Forest fires grow in phases. Ignition is most often caused by lightning, then human error, and lastly arson. If the weather has been cold and damp, when lightning strikes deep in the forest, a tree might split and wet ground cover will scorch, but nothing more.

However, if it is hot, windy, and dry, lightning will set trees on fire, and the leaves and branches on the forest floor will spread it. The dry bark of many trees ignites, and the fire climbs vertically.  The bark of the firs, spruce, and pines that cover the Canadian forest have been baked dry, and in the heat of a forest fire — as much as 2000 degrees — these tree trunks explode. The fire climbs the trees and breaks through the forest “crown,” where embers fly and start more fires for miles downwind. A crown fire will jump roads, fields, and fire breaks.

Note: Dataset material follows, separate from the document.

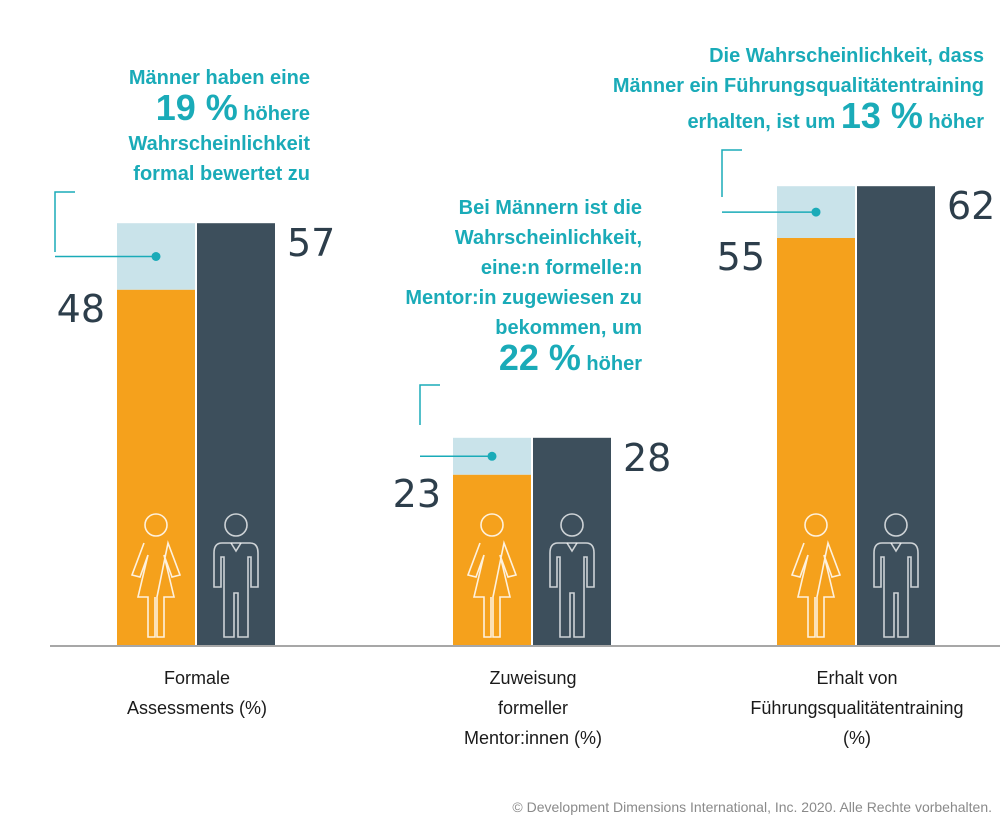  I want to click on callout-line-highlight: 19 % höhere, so click(219, 110).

Large fires create their own weather. Many columns of the fire coalesce, shooting embers, ash, and steam thousands of feet into the air. Air rushes in from all points of the compass replacing the hot air going vertical. The hot ash rises thousands of feet. If the column of fire rotates, it can form a “fire tornado” with winds as high as 140 miles an hour. The tornado generates lightning, rips apart the structures it doesn’t burn, and moves forty miles per hour. The fire tornado in the wildfire in Carr, California rose eighteen thousand feet and leveled everything in its path.

The firebombing of Tokyo in 1945, a city composed of wooden structures, resulted in the largest firestorm in history. The survivors were inundated with wet dark ash, and to this day it is known as “The Night of the Black Rain,” not the night of a great fire. One hundred thousand people died, more than in the atomic bombing of Hiroshima and Nagasaki combined.

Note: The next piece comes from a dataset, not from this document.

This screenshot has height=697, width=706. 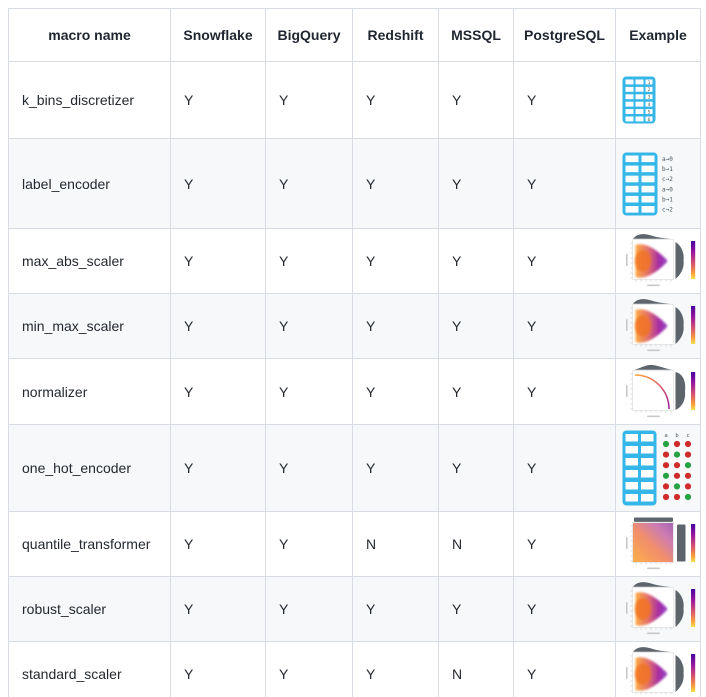 I want to click on svg-text: 4, so click(x=650, y=105).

Is This the Fire Next Time?

Is it a coincidence that the warmest May in Canadian history preceded the most intense wildfire season on record? In Ontario, the fires were receding when they were reignited by a temperature inversion, not a match, not lightning or human error. The southerly flow of smoke brought toxic clouds to New York, Chicago, and the Midwest. This fire zone in Ontario is the size of New England. It will burn for a hundred more days.

Trees capture carbon. Arboreal respiration is trees absorbing CO2 and producing oxygen. Trees are built of carbon. When they burn, the carbon reenters the atmosphere — by the ton. A forest fire removes an agent of carbon capture that took a century to grow, and in days deposits hundreds of tons of carbon back into the atmosphere. The Canadian fires will continue to burn. That much smoke could accelerate climate change.

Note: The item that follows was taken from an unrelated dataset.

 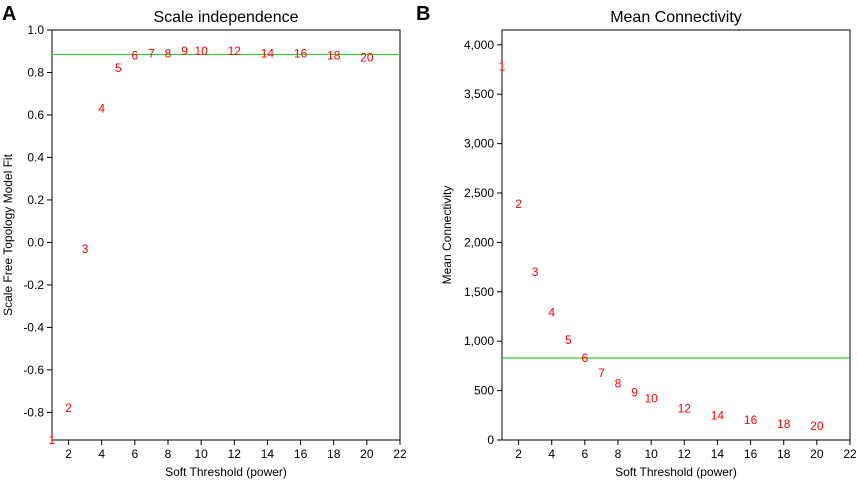 I want to click on y-tick-label: 4,000, so click(x=479, y=45).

Climate deniers say the earth is in a natural warming cycle between Ice Ages. Predicting climate has always been an iffy game. In their favor, one should never bet against Mother Nature changing the climate. A series of volcanic eruptions in Indonesia starting in 1810 culminated in 1815, when the Tambora volcano erupted, throwing fifty times more material into the air than the St. Helens eruption. The dust blotted out the sun, beginning an Ice Age. In July of 1816, there were famines in China for years after, and snowstorms in Paris in July.

The Ice Age hypothesis is convenient because no one was there to witness it. But the archaeological record does not contain anything that resembles our current tipping point.

The world is getting warmer. Perhaps because we are in a warming cycle between Ice Ages. But if we are approaching a tipping point because of the rapid accumulation of CO2 from burning fossil fuels, we will see an acceleration of ice caps melting, Antarctic shelf collapses, disappearances of species, epidemics where they don’t belong, droughts, and floods. This particular confluence of events has not been seen in the Ice Age cycle. It will be time for everyone on both sides of the argument to fix whatever can get fixed.

What to do?

On the fixing side, thirty-percent of all the carbon on the earth is in the ocean. If one removes carbon from the ocean, the ocean will remove from the air to replace what it lost. The Massachusetts Institute of Technology has already designed a floating carbon capture factory. It is cheap and efficient. The same equipment could be installed on cargo ships and desalinization plants. The removed carbon can be used in animal feed, industrial uses, or deposited in deep geologic formations. These floating carbon capture factories could scour the planet as they travel on the oceans. The appeal of this device is that it can be scaled up to an enormous size, and it consumes very little energy.